Item position entries
• • • • •

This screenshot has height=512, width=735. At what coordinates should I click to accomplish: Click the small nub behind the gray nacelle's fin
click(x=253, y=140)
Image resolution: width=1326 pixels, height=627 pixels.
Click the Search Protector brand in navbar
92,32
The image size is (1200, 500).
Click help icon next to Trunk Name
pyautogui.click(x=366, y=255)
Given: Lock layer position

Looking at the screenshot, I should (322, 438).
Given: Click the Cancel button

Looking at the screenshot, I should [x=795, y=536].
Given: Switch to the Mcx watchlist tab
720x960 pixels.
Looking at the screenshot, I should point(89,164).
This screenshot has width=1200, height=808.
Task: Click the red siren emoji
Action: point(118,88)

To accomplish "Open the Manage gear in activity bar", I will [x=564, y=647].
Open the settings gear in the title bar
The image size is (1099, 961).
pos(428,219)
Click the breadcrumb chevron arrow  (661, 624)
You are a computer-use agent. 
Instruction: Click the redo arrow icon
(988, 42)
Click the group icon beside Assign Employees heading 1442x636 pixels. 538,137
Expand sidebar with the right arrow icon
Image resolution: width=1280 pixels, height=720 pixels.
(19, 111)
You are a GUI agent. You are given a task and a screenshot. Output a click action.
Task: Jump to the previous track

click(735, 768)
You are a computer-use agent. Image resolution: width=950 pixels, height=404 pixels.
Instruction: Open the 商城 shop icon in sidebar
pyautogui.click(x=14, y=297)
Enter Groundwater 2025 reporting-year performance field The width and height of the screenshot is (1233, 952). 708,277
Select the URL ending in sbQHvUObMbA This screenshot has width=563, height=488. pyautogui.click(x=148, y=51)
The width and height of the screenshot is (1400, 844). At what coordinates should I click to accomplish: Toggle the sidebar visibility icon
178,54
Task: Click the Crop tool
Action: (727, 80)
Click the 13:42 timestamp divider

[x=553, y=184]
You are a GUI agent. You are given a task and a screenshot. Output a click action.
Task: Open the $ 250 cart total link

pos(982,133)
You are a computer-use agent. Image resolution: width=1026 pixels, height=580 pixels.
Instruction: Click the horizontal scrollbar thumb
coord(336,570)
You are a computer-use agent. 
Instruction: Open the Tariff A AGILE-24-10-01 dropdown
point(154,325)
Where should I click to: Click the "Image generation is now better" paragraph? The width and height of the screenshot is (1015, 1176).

• • • • •

# Directions
Retype all of the items above, keeping every character exactly the same.

# Result of the task
This screenshot has height=512, width=735. At what coordinates should I click to accomplish: Click the small nub behind the gray nacelle's fin
click(x=253, y=140)
Image resolution: width=1326 pixels, height=627 pixels.
Click the Search Protector brand in navbar
92,32
The image size is (1200, 500).
Click help icon next to Trunk Name
pyautogui.click(x=366, y=255)
Given: Lock layer position

Looking at the screenshot, I should (322, 438).
Given: Click the Cancel button

Looking at the screenshot, I should [x=795, y=536].
Given: Switch to the Mcx watchlist tab
720x960 pixels.
Looking at the screenshot, I should point(89,164).
This screenshot has width=1200, height=808.
Task: Click the red siren emoji
Action: point(118,88)

To accomplish "Open the Manage gear in activity bar", I will [x=564, y=647].
Open the settings gear in the title bar
The image size is (1099, 961).
pos(428,219)
Click the breadcrumb chevron arrow  (661, 624)
You are a computer-use agent. 
Instruction: Click the redo arrow icon
(988, 42)
Click the group icon beside Assign Employees heading 1442x636 pixels. 538,137
Expand sidebar with the right arrow icon
Image resolution: width=1280 pixels, height=720 pixels.
(19, 111)
You are a GUI agent. You are given a task and a screenshot. Output a click action.
Task: Jump to the previous track

click(735, 768)
You are a computer-use agent. Image resolution: width=950 pixels, height=404 pixels.
Instruction: Open the 商城 shop icon in sidebar
pyautogui.click(x=14, y=297)
Enter Groundwater 2025 reporting-year performance field The width and height of the screenshot is (1233, 952). 708,277
Select the URL ending in sbQHvUObMbA This screenshot has width=563, height=488. pyautogui.click(x=148, y=51)
The width and height of the screenshot is (1400, 844). At what coordinates should I click to accomplish: Toggle the sidebar visibility icon
178,54
Task: Click the Crop tool
Action: (727, 80)
Click the 13:42 timestamp divider

[x=553, y=184]
You are a GUI agent. You are given a task and a screenshot. Output a click action.
Task: Open the $ 250 cart total link

pos(982,133)
You are a computer-use agent. Image resolution: width=1026 pixels, height=580 pixels.
Instruction: Click the horizontal scrollbar thumb
coord(336,570)
You are a computer-use agent. 
Instruction: Open the Tariff A AGILE-24-10-01 dropdown
point(154,325)
Where should I click to: Click the "Image generation is now better" paragraph? The width and height of the screenshot is (1015, 1176).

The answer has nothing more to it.